The two oldest Supreme Court Justices supporting the position that corporations are people and that money is speech (Scalia and Kennedy) are 77 years old and unlikely to retire in the next decade. A constitutional amendment would require two-thirds of each house of Congress, or two-thirds of the state legislatures calling for a convention, to propose an amendment and three-quarters of the states to ratify it. This is an extremely high bar, all the more so because of the money likely to be spent to block it. A much lower bar is part of the checks and balances structure in the Constitution.
The Constitution does not set the number of justices on the Supreme Court. The Constitution grants the power to Congress to establish the size of the Supreme Court, and Congress has over time changed that number. The Judiciary Act of 1789 created a six-member Supreme Court. In 1807 a seventh justice was added. In 1837 Congress increased the Supreme Court to nine justices. In 1863 a tenth justice was added, then in 1866 Congress passed legislation that would reduce the Supreme Court back to seven as sitting justices retired.
The current size of the Supreme Court was established in 1869. The lower courts have been changed repeatedly both before and since 1869. Congress could by simple majority pass Judiciary Reform that improves the justice system and expands the Supreme Court.
Challenges: President Franklin Delano Roosevelt tried to get Congress to pass the Judiciary Reorganization Bill of 1937, which included a provision that would have allowed him to nominate a new justice for every sitting Supreme Court justice over the age of 70. This would have allowed FDR to appoint six new justices. Americans take great pride in our checks and balances system, and view Congress’s rejection of FDR’s proposal as a great victory of the checks and balances system over a Presidential overreach. We must increase the historical understanding and the framing of this discussion to show that adding two new justices is Congress’s power within our checks and balances system to check an extremist Supreme Court that has overreached.
Short Term Steps: Like Filibuster Reform four years ago, there is no political will to pass Judiciary Reform today. In the short term there are steps, similar to the steps taken by Filibuster Reform advocates, which we can take now to start building the coalition and preparing the political terrain that will allow us to pass it. These steps are:
1) Engage Democratic members of the House and Senate Judiciary Committees and their staffs. The first step will be to engage Democratic Members of the House and Senators and their staffs and get their ideas on addressing the problem the Supreme Court’s ruling has caused.
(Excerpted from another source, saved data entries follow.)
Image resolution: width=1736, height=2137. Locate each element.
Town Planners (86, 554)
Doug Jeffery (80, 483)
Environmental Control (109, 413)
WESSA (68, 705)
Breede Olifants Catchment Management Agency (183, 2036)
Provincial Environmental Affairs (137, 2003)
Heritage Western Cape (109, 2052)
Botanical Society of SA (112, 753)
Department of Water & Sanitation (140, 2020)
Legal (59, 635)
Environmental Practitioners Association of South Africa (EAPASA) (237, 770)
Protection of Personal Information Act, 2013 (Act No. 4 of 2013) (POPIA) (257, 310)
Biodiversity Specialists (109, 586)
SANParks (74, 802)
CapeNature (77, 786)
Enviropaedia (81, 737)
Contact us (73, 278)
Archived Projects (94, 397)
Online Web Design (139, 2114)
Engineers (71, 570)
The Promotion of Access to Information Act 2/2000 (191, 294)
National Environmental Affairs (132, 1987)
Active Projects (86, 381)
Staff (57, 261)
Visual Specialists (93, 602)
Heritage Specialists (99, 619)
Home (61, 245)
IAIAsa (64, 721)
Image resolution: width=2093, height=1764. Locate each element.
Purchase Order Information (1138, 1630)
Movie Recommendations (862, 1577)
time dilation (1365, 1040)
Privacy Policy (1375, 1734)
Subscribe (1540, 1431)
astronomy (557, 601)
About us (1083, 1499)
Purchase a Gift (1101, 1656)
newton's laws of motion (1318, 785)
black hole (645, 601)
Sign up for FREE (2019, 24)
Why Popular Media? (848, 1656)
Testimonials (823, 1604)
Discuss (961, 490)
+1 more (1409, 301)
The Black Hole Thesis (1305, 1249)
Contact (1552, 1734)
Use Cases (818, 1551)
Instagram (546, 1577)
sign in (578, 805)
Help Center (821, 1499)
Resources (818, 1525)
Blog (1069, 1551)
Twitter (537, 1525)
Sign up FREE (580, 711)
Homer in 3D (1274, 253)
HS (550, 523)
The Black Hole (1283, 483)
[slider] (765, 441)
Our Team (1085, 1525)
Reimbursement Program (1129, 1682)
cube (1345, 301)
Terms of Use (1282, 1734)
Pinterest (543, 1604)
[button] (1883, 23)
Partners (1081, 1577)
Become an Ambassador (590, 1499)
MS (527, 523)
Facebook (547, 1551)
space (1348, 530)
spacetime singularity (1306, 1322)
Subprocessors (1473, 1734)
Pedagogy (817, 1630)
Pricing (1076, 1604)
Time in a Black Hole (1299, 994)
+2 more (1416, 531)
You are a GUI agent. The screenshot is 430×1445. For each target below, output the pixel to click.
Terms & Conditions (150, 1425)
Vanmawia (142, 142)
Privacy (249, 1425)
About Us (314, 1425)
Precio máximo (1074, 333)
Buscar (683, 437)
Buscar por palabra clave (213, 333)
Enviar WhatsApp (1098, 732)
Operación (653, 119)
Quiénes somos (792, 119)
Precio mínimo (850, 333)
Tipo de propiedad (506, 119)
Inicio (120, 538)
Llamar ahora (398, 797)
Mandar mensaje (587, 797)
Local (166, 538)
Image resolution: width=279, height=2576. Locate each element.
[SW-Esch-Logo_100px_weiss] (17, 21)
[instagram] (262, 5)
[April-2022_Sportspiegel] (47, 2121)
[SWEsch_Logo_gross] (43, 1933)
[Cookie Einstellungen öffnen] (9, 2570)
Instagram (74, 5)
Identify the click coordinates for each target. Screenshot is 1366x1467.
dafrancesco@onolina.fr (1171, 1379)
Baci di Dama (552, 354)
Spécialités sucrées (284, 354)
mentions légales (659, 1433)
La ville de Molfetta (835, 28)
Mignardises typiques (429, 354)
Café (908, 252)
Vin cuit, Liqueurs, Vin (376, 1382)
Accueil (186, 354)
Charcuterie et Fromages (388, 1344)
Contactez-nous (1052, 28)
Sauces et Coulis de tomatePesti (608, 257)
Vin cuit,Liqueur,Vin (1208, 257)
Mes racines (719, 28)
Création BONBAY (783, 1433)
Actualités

2) CRS Report on the History of Judiciary Organization. Based on the feedback we receive from Members of the Judiciary Committees and their staff, work with Judiciary Committee Members to request a CRS Report on the history of Congress’s past actions changing the size of the Supreme Court.
3) Engage Outside Historians and Legal Scholars. Work with organizations such as the American Constitution Society and People for the American Way to encourage historians and legal scholars to write about the history of judiciary organization, including Congress’s role in changing the size of the Supreme Court.
4) Expand the Team. Meet with unions, The Other 98%, campaign finance reform advocates, pro-choice organizations, immigration reform organizations, civil rights organizations, LGBT organizations, environmental organizations, and other members of the progressive coalition to get their ideas on addressing the problem. Educate them on the CRS report and scholarly histories as these are published. Over time, get more allies to spread awareness that this is a problem the whole progressive movement must work together to solve.
5) Public Outreach and Education. As the CRS report and other histories are published, spread awareness of them through blog posts, tweets, Facebook shares, letters to the editor, and panel discussions hosted by allied groups and at Netroots Nation.
These steps will prepare the ground now for obtaining the majorities needed to enact reform.
This is a cause that affects the entire progressive community. With the proper framing and groundwork, like Filibuster Reform, a major change that reshapes the institutional landscape can become the cause of the entire community and be enacted.